TV changed, I think, in this period, starting to throw up some really interesting series which were shifting media in general in a more realistic, complicated, ruthless direction - stuff like the Sopranos, the Shield, 24 (at least to begin with), Band of Brothers, and later Deadwood, Nip/Tuck and the Wire (man I love the Wire) - a movement that seems to be creeping into SF TV now with shows like Heroes and Battlestar Galactica. All of that settled on me as well, I'm sure, and I think my approach to action writing probably owes more to what I've watched than what I've read.

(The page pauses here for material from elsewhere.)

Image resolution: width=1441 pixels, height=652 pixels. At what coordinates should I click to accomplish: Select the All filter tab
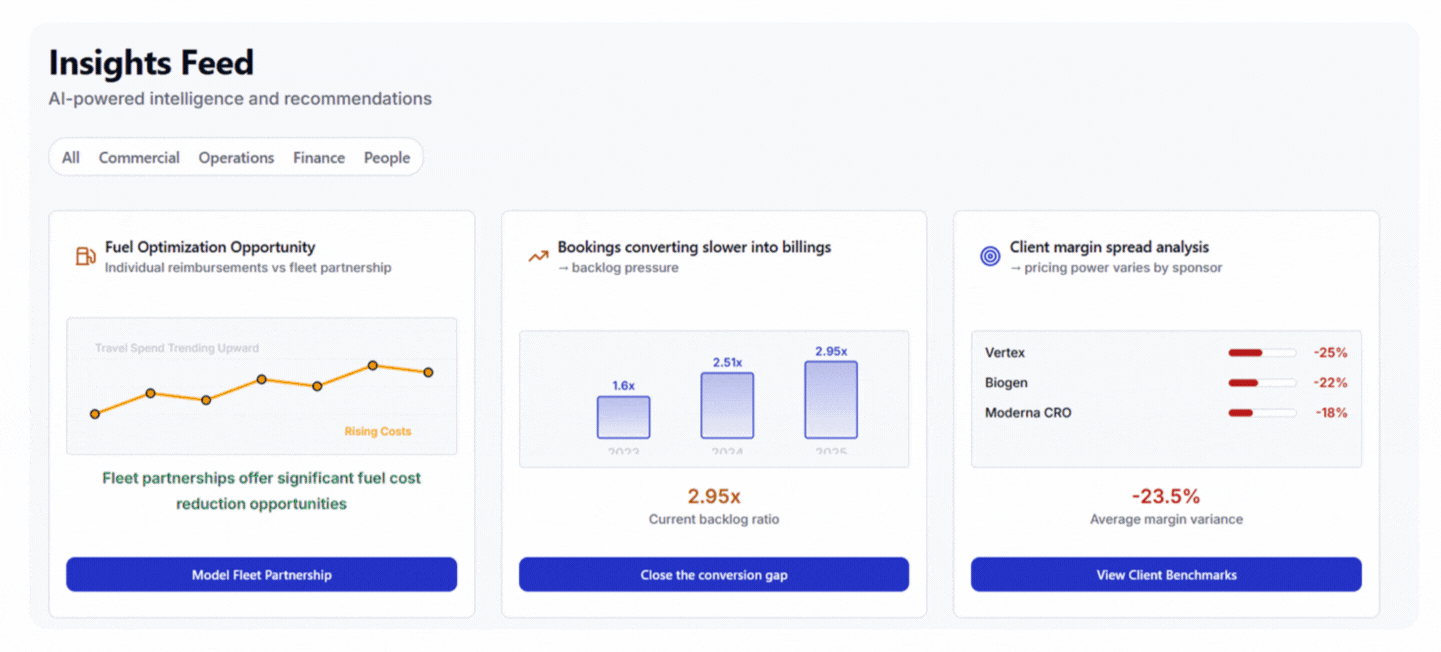pos(71,158)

So there's an awful lot of different stuff in the pot, as I'm sure there is for every author, and most of it from outside the genre. But in terms of influences from written fantasy, between '93 and '02, Game of Thrones (and A Song of Ice and Fire in general) is definitely the outstanding (if not the only significant) one. I doubt The First Law would look quite the way it does without my having read those books. Hell, maybe I wouldn't even have written it at all.
(c) Joe Abercrombie 2008
Joe Abercrombie lives in North London with his wife, Lou, and his daughter, Grace. He splits his time between film editing and writing edgy yet humorous fantasy novels. His novel The Blade Itself, was completed in 2004. Following a heart-breaking trail of rejection at the hands of several of Britain's foremost literary agencies, The First Law trilogy was snatched up by Gillian Redfearn of Gollancz in 2005 in a seven-figure deal (if you count the pence columns). A year later The Blade Itself was unleashed on an unsuspecting public. It is now published in eight countries, in seven languages, with seven different titles. The sequel, Before They Are Hanged, followed in 2007. The final part of the trilogy, Last Argument of Kings, will be published in March 2008.